Failure to Provide Ordered Diet Textures During Nursing and Activities Snacks
Penalty
Summary
The deficiency involves the facility’s failure to ensure that residents received food in the texture ordered to meet their individual needs. One resident with dementia and Alzheimer’s disease had a physician’s order for a pureed diet after nursing, the DON, and the nurse practitioner observed that she was not eating well on a regular diet, was cheeking food, holding it in her mouth, and not chewing. Despite this pureed diet order, multiple nursing progress notes documented that she was given ham sandwiches and potato chips on several nights, and an activities note documented that she ate an ice cream cone.
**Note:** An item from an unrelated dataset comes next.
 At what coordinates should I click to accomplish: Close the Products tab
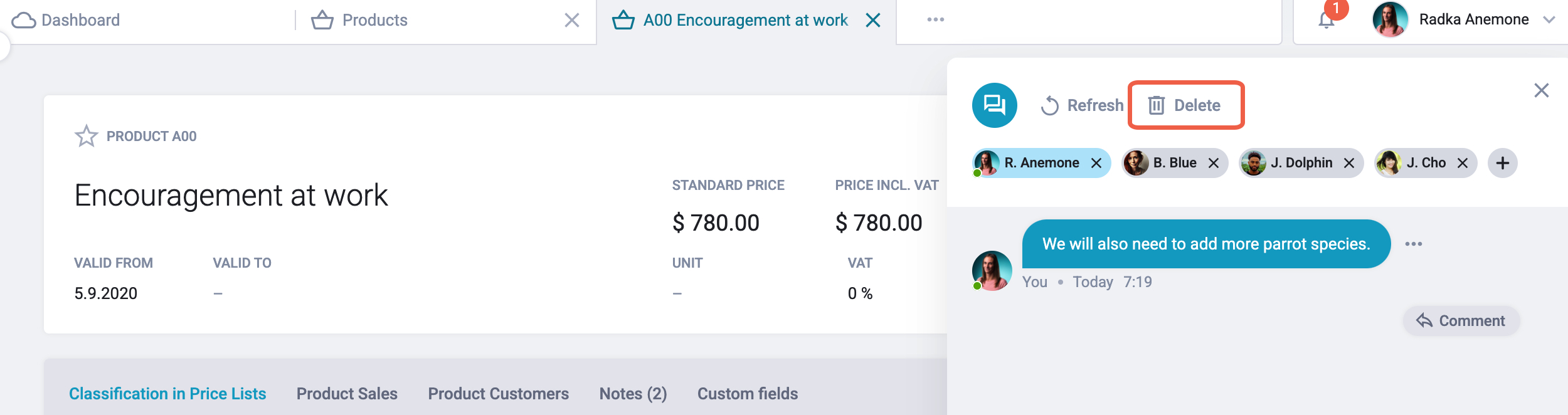[571, 20]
Staff interviews confirmed that she was on a pureed diet because she would let food sit in her mouth and that chips and sandwiches are not part of a pureed diet. The speech therapist stated he had not been asked to evaluate her swallowing, that he normally would want to screen residents whose diets were downgraded, and that non‑pureed foods for someone who holds food in their mouth would be a choking concern. Another resident with dementia and a severe cognitive impairment, as evidenced by a BIMS score of 3, had a physician’s order for a regular diet with minced and moist (Level 5) texture and cut‑up foods due to loose teeth. Nonetheless, an activities progress note documented that she ate a peanut cluster during a cooking social, and the Activities Director later reported that she was also given a “bird’s nest” snack made of crunchy chow mein noodles with candy on top, which she did not eat. Nursing staff stated that this resident did not have the mental capacity to chew, required extensive cueing, and that they would be concerned about choking if she were served non‑minced and moist foods. The Dietary Manager reported that the Activities Department provided its own snacks and did not ensure residents received the correct diet textures, and the DON stated that staff were expected to follow physician orders for diet textures despite limited availability of the speech therapist.